- **EXERCISE DIRECTIONS**: Every record must be written out once more, with nothing added or omitted.

SUPPLIED DATA: Begin

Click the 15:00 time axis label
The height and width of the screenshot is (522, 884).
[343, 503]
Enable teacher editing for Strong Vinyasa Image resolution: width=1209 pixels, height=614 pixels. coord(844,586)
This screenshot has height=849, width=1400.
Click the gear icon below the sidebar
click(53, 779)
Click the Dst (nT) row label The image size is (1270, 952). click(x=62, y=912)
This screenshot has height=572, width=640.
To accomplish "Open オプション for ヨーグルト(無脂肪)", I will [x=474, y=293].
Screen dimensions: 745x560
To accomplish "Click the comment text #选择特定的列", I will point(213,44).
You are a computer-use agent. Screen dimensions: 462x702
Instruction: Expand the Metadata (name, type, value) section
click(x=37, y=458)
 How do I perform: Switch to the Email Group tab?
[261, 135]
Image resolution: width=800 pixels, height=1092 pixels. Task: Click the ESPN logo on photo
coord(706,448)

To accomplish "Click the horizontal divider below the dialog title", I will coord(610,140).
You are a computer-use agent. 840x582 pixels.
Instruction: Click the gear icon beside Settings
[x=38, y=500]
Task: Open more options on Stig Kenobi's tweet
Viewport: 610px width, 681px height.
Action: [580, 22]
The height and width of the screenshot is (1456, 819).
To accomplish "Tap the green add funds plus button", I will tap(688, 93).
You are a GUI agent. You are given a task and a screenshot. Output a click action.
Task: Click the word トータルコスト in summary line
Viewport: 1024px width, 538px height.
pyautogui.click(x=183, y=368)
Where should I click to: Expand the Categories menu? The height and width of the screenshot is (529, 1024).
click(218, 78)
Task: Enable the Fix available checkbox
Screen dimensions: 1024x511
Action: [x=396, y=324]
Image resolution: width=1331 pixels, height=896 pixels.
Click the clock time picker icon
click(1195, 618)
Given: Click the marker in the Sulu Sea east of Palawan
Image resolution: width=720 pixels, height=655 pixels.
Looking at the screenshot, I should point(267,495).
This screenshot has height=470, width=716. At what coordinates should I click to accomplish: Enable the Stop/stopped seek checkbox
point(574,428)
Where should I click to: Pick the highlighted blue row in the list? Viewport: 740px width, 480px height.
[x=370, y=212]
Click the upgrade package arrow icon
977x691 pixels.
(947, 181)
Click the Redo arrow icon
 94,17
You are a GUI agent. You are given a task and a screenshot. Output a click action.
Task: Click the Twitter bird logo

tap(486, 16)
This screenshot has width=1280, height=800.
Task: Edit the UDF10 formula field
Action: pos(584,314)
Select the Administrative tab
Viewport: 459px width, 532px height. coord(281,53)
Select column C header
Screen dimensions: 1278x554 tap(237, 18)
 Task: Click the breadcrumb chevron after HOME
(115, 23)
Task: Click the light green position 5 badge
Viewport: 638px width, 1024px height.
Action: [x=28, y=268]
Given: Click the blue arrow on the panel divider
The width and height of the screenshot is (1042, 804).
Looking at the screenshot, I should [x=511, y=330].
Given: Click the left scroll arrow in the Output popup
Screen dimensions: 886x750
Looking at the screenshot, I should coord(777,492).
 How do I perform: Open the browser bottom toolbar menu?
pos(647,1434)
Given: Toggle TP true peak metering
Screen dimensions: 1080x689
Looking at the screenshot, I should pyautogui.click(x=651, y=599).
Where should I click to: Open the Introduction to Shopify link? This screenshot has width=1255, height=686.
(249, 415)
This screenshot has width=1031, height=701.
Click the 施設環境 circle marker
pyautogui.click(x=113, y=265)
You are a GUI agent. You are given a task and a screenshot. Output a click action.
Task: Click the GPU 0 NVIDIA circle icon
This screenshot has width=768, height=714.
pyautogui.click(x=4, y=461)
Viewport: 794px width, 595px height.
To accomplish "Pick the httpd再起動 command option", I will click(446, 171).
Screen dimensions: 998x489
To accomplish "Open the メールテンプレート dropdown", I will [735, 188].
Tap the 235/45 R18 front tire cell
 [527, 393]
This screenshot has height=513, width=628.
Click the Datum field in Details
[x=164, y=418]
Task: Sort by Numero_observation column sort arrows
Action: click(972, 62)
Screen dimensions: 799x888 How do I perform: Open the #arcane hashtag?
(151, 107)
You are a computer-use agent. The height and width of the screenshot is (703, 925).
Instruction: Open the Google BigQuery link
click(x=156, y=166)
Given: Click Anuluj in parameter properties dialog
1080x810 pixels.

SUPPLIED DATA: End

- **COMPLETED EXERCISE**:
Click the 15:00 time axis label
The height and width of the screenshot is (522, 884).
[343, 503]
Enable teacher editing for Strong Vinyasa Image resolution: width=1209 pixels, height=614 pixels. coord(844,586)
This screenshot has height=849, width=1400.
Click the gear icon below the sidebar
click(53, 779)
Click the Dst (nT) row label The image size is (1270, 952). click(x=62, y=912)
This screenshot has height=572, width=640.
To accomplish "Open オプション for ヨーグルト(無脂肪)", I will [x=474, y=293].
Screen dimensions: 745x560
To accomplish "Click the comment text #选择特定的列", I will point(213,44).
You are a computer-use agent. Screen dimensions: 462x702
Instruction: Expand the Metadata (name, type, value) section
click(x=37, y=458)
 How do I perform: Switch to the Email Group tab?
[261, 135]
Image resolution: width=800 pixels, height=1092 pixels. Task: Click the ESPN logo on photo
coord(706,448)

To accomplish "Click the horizontal divider below the dialog title", I will coord(610,140).
You are a computer-use agent. 840x582 pixels.
Instruction: Click the gear icon beside Settings
[x=38, y=500]
Task: Open more options on Stig Kenobi's tweet
Viewport: 610px width, 681px height.
Action: [580, 22]
The height and width of the screenshot is (1456, 819).
To accomplish "Tap the green add funds plus button", I will tap(688, 93).
You are a GUI agent. You are given a task and a screenshot. Output a click action.
Task: Click the word トータルコスト in summary line
Viewport: 1024px width, 538px height.
pyautogui.click(x=183, y=368)
Where should I click to: Expand the Categories menu? The height and width of the screenshot is (529, 1024).
click(218, 78)
Task: Enable the Fix available checkbox
Screen dimensions: 1024x511
Action: [x=396, y=324]
Image resolution: width=1331 pixels, height=896 pixels.
Click the clock time picker icon
click(1195, 618)
Given: Click the marker in the Sulu Sea east of Palawan
Image resolution: width=720 pixels, height=655 pixels.
Looking at the screenshot, I should point(267,495).
This screenshot has height=470, width=716. At what coordinates should I click to accomplish: Enable the Stop/stopped seek checkbox
point(574,428)
Where should I click to: Pick the highlighted blue row in the list? Viewport: 740px width, 480px height.
[x=370, y=212]
Click the upgrade package arrow icon
977x691 pixels.
(947, 181)
Click the Redo arrow icon
 94,17
You are a GUI agent. You are given a task and a screenshot. Output a click action.
Task: Click the Twitter bird logo

tap(486, 16)
This screenshot has width=1280, height=800.
Task: Edit the UDF10 formula field
Action: pos(584,314)
Select the Administrative tab
Viewport: 459px width, 532px height. coord(281,53)
Select column C header
Screen dimensions: 1278x554 tap(237, 18)
 Task: Click the breadcrumb chevron after HOME
(115, 23)
Task: Click the light green position 5 badge
Viewport: 638px width, 1024px height.
Action: [x=28, y=268]
Given: Click the blue arrow on the panel divider
The width and height of the screenshot is (1042, 804).
Looking at the screenshot, I should [x=511, y=330].
Given: Click the left scroll arrow in the Output popup
Screen dimensions: 886x750
Looking at the screenshot, I should coord(777,492).
 How do I perform: Open the browser bottom toolbar menu?
pos(647,1434)
Given: Toggle TP true peak metering
Screen dimensions: 1080x689
Looking at the screenshot, I should pyautogui.click(x=651, y=599).
Where should I click to: Open the Introduction to Shopify link? This screenshot has width=1255, height=686.
(249, 415)
This screenshot has width=1031, height=701.
Click the 施設環境 circle marker
pyautogui.click(x=113, y=265)
You are a GUI agent. You are given a task and a screenshot. Output a click action.
Task: Click the GPU 0 NVIDIA circle icon
This screenshot has width=768, height=714.
pyautogui.click(x=4, y=461)
Viewport: 794px width, 595px height.
To accomplish "Pick the httpd再起動 command option", I will click(446, 171).
Screen dimensions: 998x489
To accomplish "Open the メールテンプレート dropdown", I will [735, 188].
Tap the 235/45 R18 front tire cell
 [527, 393]
This screenshot has height=513, width=628.
Click the Datum field in Details
[x=164, y=418]
Task: Sort by Numero_observation column sort arrows
Action: click(972, 62)
Screen dimensions: 799x888 How do I perform: Open the #arcane hashtag?
(151, 107)
You are a computer-use agent. The height and width of the screenshot is (703, 925).
Instruction: Open the Google BigQuery link
click(x=156, y=166)
Given: Click Anuluj in parameter properties dialog
1080x810 pixels.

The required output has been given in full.